Aim of the task:
Reproduce verbatim the lines of the records from the line containing "Task: Click the return to previous view icon" through the line containing "pos(119,182)", including both of those lines.

The input:
-- BEGIN --

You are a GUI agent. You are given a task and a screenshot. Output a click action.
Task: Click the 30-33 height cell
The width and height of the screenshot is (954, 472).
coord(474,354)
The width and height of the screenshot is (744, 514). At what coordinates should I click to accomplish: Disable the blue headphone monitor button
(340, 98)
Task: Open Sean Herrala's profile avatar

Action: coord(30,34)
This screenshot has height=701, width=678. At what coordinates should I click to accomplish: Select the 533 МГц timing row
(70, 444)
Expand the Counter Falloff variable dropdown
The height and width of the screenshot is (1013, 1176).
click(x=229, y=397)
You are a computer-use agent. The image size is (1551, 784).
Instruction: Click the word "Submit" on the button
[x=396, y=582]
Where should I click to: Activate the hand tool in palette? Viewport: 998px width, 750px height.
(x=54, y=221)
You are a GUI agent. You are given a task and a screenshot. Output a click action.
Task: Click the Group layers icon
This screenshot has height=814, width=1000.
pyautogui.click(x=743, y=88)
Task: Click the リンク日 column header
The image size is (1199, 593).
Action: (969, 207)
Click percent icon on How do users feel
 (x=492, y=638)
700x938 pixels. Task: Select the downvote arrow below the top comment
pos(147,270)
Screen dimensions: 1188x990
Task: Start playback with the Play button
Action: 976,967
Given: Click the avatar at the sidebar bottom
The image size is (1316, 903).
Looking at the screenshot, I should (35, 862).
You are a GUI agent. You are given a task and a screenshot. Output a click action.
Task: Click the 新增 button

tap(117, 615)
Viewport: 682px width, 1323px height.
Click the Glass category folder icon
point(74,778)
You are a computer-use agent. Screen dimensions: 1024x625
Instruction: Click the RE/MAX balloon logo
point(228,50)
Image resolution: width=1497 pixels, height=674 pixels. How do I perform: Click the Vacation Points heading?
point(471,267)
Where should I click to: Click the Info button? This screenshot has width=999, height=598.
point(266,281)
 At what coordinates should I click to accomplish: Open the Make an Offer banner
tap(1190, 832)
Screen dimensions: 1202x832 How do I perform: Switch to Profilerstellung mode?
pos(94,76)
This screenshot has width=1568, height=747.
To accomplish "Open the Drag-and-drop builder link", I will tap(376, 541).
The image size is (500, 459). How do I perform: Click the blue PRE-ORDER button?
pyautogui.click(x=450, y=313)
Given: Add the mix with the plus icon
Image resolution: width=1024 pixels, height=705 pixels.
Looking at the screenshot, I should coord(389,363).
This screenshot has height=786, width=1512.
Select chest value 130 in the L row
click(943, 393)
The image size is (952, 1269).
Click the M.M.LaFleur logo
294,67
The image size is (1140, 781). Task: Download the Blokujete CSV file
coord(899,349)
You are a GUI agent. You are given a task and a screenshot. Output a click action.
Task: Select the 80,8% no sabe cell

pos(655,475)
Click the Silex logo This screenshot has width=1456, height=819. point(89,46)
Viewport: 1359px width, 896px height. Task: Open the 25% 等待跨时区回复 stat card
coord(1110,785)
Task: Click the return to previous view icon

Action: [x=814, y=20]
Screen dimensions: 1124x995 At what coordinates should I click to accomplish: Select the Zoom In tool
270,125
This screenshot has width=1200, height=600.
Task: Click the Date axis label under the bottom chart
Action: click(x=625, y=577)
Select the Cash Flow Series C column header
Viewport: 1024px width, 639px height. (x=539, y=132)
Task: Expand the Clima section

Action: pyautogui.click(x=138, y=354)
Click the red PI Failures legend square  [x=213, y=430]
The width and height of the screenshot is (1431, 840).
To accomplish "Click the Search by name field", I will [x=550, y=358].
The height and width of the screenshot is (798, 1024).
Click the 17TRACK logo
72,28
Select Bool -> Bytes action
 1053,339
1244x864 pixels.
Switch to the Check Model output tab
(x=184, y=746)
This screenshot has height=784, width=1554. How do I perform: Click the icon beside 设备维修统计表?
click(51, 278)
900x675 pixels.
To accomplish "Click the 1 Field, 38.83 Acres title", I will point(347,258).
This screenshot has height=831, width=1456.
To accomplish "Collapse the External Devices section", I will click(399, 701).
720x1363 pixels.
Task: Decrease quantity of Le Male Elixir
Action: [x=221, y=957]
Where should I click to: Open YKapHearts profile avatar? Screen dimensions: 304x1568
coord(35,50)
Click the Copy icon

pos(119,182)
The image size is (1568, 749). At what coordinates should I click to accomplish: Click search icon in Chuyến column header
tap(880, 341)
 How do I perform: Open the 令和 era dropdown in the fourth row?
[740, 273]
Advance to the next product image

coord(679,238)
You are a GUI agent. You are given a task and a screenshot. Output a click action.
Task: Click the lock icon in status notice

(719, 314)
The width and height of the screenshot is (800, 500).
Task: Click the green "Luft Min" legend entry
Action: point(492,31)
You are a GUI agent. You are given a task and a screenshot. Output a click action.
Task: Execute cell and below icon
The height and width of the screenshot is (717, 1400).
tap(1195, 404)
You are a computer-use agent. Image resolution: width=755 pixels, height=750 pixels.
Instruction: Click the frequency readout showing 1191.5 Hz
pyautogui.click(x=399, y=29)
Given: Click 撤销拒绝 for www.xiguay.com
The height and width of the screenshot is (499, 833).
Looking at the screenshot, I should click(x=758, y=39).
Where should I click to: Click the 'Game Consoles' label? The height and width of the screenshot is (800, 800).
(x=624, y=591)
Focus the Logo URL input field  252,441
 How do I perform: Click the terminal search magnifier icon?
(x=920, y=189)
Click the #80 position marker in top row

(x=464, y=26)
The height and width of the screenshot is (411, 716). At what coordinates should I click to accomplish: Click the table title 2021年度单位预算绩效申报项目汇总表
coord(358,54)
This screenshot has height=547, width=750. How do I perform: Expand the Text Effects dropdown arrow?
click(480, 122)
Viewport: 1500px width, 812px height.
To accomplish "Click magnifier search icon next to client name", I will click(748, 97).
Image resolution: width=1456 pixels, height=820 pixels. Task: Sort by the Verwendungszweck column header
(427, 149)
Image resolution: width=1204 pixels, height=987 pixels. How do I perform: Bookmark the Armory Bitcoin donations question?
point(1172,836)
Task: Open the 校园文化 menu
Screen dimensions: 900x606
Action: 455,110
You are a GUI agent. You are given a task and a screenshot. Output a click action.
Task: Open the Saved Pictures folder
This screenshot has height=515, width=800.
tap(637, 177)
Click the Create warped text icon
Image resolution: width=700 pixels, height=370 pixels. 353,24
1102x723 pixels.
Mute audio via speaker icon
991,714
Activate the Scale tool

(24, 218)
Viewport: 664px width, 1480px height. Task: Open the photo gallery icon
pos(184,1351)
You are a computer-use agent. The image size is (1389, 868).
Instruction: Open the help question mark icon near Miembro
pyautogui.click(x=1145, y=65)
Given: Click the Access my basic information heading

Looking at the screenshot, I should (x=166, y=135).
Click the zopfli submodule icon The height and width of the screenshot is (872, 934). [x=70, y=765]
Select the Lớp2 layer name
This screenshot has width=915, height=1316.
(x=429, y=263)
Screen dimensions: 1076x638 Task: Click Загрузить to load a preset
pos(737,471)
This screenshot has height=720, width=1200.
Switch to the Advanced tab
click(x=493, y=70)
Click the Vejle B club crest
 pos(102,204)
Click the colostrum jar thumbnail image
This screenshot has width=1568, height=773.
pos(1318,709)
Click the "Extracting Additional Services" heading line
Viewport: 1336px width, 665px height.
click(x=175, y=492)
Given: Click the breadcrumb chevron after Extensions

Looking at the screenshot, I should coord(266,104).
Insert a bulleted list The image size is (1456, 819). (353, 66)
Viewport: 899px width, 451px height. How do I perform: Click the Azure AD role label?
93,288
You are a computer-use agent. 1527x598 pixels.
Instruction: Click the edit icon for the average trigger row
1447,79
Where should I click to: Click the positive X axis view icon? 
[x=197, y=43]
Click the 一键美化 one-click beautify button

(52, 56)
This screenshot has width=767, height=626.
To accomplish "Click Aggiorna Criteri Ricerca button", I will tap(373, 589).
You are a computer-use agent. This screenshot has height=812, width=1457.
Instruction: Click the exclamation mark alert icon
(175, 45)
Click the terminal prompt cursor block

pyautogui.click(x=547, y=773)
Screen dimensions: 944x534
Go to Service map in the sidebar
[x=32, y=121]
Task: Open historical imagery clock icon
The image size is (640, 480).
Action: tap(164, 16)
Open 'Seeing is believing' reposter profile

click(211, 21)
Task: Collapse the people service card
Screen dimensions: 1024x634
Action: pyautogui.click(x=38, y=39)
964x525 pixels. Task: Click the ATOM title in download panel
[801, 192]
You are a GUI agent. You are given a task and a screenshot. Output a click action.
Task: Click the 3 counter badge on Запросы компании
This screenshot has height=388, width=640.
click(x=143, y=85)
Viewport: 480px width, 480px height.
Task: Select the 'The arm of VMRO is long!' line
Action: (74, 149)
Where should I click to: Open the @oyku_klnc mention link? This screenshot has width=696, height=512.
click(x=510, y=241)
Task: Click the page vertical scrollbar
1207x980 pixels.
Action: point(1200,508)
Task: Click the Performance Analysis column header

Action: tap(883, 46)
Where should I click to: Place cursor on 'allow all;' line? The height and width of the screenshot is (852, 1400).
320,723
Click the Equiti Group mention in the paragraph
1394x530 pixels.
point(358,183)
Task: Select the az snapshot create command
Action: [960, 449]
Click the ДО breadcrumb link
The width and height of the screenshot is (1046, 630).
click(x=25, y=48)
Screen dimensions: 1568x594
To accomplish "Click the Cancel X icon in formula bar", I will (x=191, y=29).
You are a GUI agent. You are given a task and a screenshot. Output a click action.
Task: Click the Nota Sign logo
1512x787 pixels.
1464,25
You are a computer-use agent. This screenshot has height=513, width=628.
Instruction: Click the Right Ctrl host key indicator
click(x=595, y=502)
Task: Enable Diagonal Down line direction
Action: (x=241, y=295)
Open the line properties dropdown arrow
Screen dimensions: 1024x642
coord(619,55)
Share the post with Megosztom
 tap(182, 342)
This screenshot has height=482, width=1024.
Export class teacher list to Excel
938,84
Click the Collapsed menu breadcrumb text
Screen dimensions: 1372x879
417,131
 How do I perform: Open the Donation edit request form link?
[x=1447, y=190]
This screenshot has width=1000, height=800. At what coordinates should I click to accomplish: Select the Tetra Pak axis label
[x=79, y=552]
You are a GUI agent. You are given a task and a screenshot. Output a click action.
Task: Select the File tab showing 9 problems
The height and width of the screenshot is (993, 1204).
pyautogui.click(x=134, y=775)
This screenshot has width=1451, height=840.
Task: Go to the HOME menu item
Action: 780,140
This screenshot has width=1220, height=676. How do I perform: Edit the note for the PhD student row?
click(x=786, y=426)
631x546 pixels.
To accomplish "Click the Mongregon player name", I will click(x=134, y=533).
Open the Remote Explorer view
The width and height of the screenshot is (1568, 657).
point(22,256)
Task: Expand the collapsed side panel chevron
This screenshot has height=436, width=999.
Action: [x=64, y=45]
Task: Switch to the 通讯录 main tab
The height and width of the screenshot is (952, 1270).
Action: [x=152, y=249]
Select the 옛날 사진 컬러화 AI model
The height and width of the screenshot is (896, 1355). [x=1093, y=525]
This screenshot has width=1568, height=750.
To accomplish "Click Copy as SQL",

-- END --

Expected answer:
Task: Click the return to previous view icon

Action: [x=814, y=20]
Screen dimensions: 1124x995 At what coordinates should I click to accomplish: Select the Zoom In tool
270,125
This screenshot has width=1200, height=600.
Task: Click the Date axis label under the bottom chart
Action: click(x=625, y=577)
Select the Cash Flow Series C column header
Viewport: 1024px width, 639px height. (x=539, y=132)
Task: Expand the Clima section

Action: pyautogui.click(x=138, y=354)
Click the red PI Failures legend square  [x=213, y=430]
The width and height of the screenshot is (1431, 840).
To accomplish "Click the Search by name field", I will [x=550, y=358].
The height and width of the screenshot is (798, 1024).
Click the 17TRACK logo
72,28
Select Bool -> Bytes action
 1053,339
1244x864 pixels.
Switch to the Check Model output tab
(x=184, y=746)
This screenshot has height=784, width=1554. How do I perform: Click the icon beside 设备维修统计表?
click(51, 278)
900x675 pixels.
To accomplish "Click the 1 Field, 38.83 Acres title", I will point(347,258).
This screenshot has height=831, width=1456.
To accomplish "Collapse the External Devices section", I will click(399, 701).
720x1363 pixels.
Task: Decrease quantity of Le Male Elixir
Action: [x=221, y=957]
Where should I click to: Open YKapHearts profile avatar? Screen dimensions: 304x1568
coord(35,50)
Click the Copy icon

pos(119,182)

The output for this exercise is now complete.